Brasil e América Latina

O modelo econômico que o Brasil e grande parte dos países da América Latina adotou reflete, há décadas, uma estrutura de segregação socioambiental, onde parte da população não tem os princípios de cidadania garantidos.

A especialista Ermínia Maricato destaca que é evidente uma relação desigual entre uma cidade entendida como legal, sob tutela do Estado, e outra ilegal, suscetível a uma gestão paralela sem anuência do próprio Estado. A expansão territorial assumiu sua independência do ecossistema e não hesitou em modificar as paisagens naturais para atender as demandas de infraestrutura urbana em cidades que cresciam de forma acentuada.

Esta situação se agrava com os meios exploratórios e de degradação do meio ambiente, permitindo um aumento intensificado da poluição de recursos hídricos, do solo e da atmosfera, e se apresenta como um grande fator de risco às sociedades como um todo, pois impactam diretamente a qualidade de vida de uma população e de outros seres vivos que compõem este ecossistema urbano.

O tecnicismo moderno transformou a natureza e procurou recriar sua própria dinâmica numa relação de subserviência em nome do crescimento econômico.
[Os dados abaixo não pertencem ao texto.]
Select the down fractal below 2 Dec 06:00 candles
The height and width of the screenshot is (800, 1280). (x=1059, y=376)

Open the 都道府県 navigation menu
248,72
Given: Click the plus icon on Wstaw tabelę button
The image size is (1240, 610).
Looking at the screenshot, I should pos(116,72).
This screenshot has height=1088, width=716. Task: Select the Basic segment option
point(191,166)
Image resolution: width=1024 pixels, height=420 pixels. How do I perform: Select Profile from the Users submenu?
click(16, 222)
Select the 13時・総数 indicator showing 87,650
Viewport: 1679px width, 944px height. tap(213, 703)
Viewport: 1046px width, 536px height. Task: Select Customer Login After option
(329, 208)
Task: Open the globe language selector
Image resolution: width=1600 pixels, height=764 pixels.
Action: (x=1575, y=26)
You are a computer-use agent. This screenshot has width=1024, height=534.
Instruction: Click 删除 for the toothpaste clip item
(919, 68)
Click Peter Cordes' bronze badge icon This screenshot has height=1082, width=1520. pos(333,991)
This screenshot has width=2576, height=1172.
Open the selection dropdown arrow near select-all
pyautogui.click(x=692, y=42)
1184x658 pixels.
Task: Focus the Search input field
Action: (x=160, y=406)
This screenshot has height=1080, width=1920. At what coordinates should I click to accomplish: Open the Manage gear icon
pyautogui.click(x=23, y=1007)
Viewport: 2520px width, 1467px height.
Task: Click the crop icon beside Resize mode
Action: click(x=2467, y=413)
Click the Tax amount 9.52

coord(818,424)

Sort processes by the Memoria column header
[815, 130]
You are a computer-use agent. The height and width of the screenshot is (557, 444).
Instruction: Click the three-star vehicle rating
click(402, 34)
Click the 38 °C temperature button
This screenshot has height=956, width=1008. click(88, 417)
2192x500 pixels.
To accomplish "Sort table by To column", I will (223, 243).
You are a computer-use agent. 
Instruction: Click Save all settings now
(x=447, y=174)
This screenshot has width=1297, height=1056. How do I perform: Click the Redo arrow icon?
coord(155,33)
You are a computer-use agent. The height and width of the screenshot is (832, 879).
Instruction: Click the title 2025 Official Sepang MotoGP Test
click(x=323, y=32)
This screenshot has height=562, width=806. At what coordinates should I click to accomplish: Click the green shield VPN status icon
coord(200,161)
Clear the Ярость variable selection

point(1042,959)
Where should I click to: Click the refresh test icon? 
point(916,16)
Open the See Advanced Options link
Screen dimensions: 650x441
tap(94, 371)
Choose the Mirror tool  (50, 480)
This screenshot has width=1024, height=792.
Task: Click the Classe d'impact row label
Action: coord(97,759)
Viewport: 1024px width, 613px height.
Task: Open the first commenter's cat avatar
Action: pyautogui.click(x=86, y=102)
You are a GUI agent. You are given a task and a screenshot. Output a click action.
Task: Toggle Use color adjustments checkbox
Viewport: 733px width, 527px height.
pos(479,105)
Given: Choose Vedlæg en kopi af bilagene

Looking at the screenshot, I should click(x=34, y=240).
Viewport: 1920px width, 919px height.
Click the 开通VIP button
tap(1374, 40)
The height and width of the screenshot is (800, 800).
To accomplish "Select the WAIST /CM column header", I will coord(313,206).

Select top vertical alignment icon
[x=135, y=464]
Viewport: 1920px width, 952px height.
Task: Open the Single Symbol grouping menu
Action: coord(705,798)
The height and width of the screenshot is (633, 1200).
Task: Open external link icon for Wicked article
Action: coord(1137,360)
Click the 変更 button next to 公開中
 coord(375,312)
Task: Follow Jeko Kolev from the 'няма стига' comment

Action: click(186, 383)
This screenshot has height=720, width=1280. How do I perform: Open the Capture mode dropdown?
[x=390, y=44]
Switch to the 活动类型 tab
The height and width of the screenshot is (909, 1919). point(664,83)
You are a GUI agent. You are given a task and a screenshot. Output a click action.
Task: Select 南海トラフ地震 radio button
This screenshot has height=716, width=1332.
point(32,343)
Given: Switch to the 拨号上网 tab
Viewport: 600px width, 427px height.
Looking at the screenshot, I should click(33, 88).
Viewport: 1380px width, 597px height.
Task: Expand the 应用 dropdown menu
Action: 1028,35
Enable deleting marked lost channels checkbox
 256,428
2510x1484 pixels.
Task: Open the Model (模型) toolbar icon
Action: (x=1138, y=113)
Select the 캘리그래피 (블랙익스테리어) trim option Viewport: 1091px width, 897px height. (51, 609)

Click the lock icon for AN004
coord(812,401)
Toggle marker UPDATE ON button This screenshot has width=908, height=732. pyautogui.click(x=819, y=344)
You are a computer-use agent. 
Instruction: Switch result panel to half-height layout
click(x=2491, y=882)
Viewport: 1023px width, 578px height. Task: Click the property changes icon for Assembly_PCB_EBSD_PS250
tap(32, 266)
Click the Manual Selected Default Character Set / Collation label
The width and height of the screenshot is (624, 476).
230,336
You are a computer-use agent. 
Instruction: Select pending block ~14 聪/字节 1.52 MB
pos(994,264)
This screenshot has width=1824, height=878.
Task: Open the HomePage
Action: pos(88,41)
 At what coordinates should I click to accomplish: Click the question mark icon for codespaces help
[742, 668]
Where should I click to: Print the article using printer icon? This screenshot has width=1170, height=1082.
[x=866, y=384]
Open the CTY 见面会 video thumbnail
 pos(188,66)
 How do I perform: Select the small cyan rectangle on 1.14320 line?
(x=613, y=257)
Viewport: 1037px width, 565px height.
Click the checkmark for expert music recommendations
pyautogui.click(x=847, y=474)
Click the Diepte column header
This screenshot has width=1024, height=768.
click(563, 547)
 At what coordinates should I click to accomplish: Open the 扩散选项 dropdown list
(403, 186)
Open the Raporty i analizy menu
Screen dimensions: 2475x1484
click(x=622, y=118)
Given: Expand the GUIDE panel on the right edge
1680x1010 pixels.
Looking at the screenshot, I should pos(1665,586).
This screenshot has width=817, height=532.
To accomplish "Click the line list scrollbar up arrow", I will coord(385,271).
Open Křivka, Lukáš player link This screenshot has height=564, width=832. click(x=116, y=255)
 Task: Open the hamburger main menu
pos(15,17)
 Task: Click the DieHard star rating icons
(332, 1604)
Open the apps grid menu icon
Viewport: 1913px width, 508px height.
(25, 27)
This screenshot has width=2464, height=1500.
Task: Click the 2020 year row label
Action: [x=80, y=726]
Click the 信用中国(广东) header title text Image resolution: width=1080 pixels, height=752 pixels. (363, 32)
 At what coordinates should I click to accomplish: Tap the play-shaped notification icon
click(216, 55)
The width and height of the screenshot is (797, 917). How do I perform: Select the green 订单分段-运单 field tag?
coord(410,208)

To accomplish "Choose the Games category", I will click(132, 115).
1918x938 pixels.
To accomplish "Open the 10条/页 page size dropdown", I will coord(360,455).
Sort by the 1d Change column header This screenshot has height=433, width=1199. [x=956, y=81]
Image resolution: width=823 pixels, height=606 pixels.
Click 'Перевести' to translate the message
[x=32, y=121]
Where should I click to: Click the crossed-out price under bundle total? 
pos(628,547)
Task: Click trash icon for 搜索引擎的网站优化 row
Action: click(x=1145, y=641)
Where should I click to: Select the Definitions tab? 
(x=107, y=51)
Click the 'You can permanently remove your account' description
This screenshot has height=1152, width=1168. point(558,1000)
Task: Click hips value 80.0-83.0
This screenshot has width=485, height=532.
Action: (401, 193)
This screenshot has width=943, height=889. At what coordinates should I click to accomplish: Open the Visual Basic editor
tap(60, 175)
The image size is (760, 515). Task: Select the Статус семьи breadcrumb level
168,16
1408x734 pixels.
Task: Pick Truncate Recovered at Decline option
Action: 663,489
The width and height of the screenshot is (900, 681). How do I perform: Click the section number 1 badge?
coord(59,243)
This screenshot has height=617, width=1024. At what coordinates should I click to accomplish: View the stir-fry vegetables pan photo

Essa visão antropocêntrica de apropriação de uma paisagem, sem compreender suas implicações em um espaço de tempo, determina os níveis de vulnerabilidade socioambientais aos quais uma população está sujeita.

Cidades onde a desigualdade social é uma realidade, onde populações se encontram em situações de risco socioambiental, estão longe de receber qualquer título de cidade sustentável ou cidade ecológica. O ser humano, como um ser social, carece de espaços de interação e convívio. Relacionar-se com a natureza é conectar-se sua ancestralidade.

Assim, o cenário atual e o futuro exigem da humanidade uma resposta urgente que permita ao ser humano se reintegrar, em toda sua humildade, a um ecossistema maior que ele. Reconexão que pode ser uma estratégia para resgatar valores e prazeres que o mundo coisificado desconstruiu.